The following important considerations should be borne in mind when reading these findings:
The data reported in this chapter represent pre and post programme measurements.
Pre and post measurement is carried out at the start and finish of programmes but other elements of care, simultaneous interventions, time, medications etc. may also play a part (any effects cannot be solely attributable to clinical programme intervention).
Where appropriate to the analysis of outcomes, paired sample t-tests are used to determine if, across the sample, post-scores are statistically significantly different from pre-scores. Where a t-test is not appropriate the non-parametric alternative, a Wilcoxin Signed Rank test is used. Statistical significance indicates the extent to which the difference from pre to post is due to chance or not. Typically the level of significance is set at p > 0.05 which means that there is only a 5% probability that the difference is due to chance and therefore it is likely that there is a difference. Statistical significance provides no information about the magnitude, clinical or practical importance of the difference. It is possible that a very small or unimportant effect can turn out to be statistically significant e.g. small changes on a depression measure can be statistically significant, but not clinically or practically meaningful.

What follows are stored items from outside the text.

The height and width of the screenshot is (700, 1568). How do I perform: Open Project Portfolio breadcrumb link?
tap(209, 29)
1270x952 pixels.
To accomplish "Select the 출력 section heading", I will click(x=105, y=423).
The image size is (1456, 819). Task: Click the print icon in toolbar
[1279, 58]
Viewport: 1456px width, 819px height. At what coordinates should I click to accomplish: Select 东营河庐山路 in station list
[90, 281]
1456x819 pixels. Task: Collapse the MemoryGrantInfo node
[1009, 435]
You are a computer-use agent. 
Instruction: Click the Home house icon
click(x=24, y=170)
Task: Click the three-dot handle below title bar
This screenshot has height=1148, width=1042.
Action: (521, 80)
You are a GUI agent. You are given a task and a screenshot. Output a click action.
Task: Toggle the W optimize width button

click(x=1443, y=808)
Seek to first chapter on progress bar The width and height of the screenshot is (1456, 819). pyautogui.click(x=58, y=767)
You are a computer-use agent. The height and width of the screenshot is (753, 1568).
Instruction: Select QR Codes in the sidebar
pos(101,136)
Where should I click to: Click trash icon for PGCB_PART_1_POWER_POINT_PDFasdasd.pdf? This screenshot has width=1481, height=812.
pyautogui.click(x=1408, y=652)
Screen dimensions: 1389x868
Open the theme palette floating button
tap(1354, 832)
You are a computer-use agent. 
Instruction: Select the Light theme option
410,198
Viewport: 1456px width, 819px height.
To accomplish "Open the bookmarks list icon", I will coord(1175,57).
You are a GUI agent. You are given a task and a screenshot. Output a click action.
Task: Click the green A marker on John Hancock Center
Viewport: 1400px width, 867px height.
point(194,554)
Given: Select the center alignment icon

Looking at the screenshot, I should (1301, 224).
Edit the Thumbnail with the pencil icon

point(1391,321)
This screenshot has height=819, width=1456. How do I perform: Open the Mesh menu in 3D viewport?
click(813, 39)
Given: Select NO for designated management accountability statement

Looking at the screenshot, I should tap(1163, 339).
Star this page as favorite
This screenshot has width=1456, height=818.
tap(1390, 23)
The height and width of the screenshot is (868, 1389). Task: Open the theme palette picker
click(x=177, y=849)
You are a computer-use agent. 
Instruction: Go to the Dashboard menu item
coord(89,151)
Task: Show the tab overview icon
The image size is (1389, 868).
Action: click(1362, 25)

Statistically non-significant findings suggest that the change from pre and post is not big enough to be anything other than chance but does not necessarily mean that there is no effect. Non-significant findings may result from small sample size, the sensitivity of the measure being used or the time point of the measurement. As such non-significant findings are not unimportant; rather they provide useful information and an invitation to investigate further.
Practical significance indicates how much change there is. One indicator of practical significance is effect size. Effect size is a standardized measure of the magnitude of an effect. This means effect sizes can be compared across different studies that have measured different variables or used different scales of measurement. The most common measure of effect size is known as Cohen’s d. For Cohen’s d an effect size of:
- 0.3 is considered a “small” effect
- 0.5 a “medium” effect
- 0.8 and upwards a “large” effect
As Cohen indicated ‘The terms ‘small,’ ‘medium’ and ‘large’ are relative, not only to each other, but to the area of behavioural science or even more particularly to the specific content and research method being employed in any given investigation. In the face of this relativity, there is a certain risk inherent in offering conventional operational definitions for these terms for use in power analysis in as diverse a field of inquiry as behavioral science. This risk is nevertheless accepted in the belief that more is to be gained than lost by supplying a common conventional frame of reference which is recommended for use only when no better basis for estimating the ES index is available.” (p. 25) (Cohen, 1988).
Clinical significance refers to whether or not a treatment was effective enough to change whether or not a patient met the criteria for a clinical diagnosis at the end of treatment. It is possible for a treatment to produce a significant difference and medium to large effect sizes but not to demonstrate a positive change in the service user’s level of functioning.